Age of Onset Changes the Genetic Picture
The younger someone is when Parkinson’s symptoms appear, the more likely a genetic mutation is involved. A large study of 953 patients diagnosed before age 51 found that 16.6 percent carried a known mutation. But within that group, the numbers varied dramatically by age:
- Diagnosed before age 20: 65 percent had a known genetic mutation
- Ages 21 to 30: 32 percent
- Ages 31 to 40: 16 percent
- Ages 41 to 50: 14 percent
For the typical Parkinson’s patient diagnosed after 60, the probability of carrying a single causative mutation is much lower. This is one reason genetic testing is most often recommended for people with early-onset disease, particularly those diagnosed before 50.
Genes and Environment Work Together
For most people, Parkinson’s isn’t a purely genetic disease or a purely environmental one. It’s both. Pesticide exposure is one of the best-studied environmental triggers, and research shows it can interact directly with genetic vulnerability. People who carry certain gene variants involved in detoxifying chemicals in the brain may be more sensitive to herbicide exposure, potentially influencing when symptoms first appear.
The LRRK2 G2019S mutation, for example, changes how certain protective genes are activated in brain cells, potentially making dopamine-producing neurons more vulnerable to environmental toxins like pesticides. This could help explain why some carriers of the mutation develop Parkinson’s and others don’t: differences in lifetime chemical exposure may tip the balance.
Animal studies have shown that exposure to pesticides like rotenone, paraquat, and dieldrin can alter the chemical “switches” that control gene activity in dopamine-producing neurons. Early-life pesticide exposure in animal models even produced changes in genes critical for maintaining those neurons, and some of these changes carried over to offspring, suggesting environmental exposures in one generation could subtly affect the next.

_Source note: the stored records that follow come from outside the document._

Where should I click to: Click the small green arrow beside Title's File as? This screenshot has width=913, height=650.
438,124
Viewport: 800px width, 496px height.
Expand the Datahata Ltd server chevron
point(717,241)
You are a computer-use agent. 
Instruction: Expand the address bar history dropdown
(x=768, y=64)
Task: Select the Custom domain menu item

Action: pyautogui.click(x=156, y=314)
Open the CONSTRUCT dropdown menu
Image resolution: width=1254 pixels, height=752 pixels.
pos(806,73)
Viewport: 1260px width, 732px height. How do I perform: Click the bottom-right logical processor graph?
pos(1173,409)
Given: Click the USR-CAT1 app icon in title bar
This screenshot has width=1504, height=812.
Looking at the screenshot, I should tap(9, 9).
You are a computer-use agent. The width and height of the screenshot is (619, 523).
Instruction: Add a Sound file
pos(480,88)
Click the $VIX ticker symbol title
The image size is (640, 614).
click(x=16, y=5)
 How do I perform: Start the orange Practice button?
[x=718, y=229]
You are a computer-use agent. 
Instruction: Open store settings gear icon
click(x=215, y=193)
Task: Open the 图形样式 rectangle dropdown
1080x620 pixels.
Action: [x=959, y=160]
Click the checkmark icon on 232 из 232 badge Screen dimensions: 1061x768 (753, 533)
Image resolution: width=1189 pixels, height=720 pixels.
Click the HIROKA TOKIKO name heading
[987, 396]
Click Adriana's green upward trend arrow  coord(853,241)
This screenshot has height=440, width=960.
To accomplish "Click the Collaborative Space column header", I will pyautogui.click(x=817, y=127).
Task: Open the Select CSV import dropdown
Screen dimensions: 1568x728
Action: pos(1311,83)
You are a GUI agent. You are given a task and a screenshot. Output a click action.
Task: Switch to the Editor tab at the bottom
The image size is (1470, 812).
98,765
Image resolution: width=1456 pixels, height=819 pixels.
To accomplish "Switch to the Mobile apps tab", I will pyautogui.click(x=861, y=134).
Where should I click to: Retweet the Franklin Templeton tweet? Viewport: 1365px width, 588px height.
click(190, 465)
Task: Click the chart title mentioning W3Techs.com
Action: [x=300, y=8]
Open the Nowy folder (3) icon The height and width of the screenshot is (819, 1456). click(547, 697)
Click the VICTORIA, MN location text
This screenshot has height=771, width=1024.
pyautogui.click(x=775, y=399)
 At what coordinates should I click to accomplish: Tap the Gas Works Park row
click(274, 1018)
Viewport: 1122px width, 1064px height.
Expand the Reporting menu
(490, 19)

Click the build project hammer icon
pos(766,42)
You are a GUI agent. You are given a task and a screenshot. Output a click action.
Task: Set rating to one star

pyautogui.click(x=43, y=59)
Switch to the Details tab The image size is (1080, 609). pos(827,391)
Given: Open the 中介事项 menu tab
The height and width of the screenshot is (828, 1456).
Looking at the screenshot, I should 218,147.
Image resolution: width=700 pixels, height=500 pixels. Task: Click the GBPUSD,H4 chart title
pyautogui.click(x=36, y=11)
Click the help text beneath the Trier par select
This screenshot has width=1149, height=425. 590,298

Who Should Consider Genetic Testing
Genetic testing for Parkinson’s is not routine for every patient. European clinical guidelines recommend it on a case-by-case basis, weighing family history and age of onset. In general, testing is most useful for:
- People diagnosed before age 50, whether or not they have a family history
- People with multiple affected relatives across more than one generation
- People of Ashkenazi Jewish or North African Berber descent, where specific founder mutations are much more common
For someone diagnosed after 60 with no family history, testing is less likely to find a clear genetic cause. The most commonly tested genes include LRRK2 and GBA for typical late-onset cases, and a group of recessive genes (PRKN, PINK1, and DJ-1) for early-onset patients, since mutations in these require copies from both parents and tend to cause disease at younger ages.
If you’re an unaffected relative of someone with Parkinson’s, current guidelines generally offer reassurance. Because the most common genetic risk factors (GBA and LRRK2) have low penetrance, most carriers will not develop the disease. Genetic counseling can help you interpret results and weigh whether testing is worthwhile for your situation, especially since a positive result carries psychological weight but limited options for prevention at this point.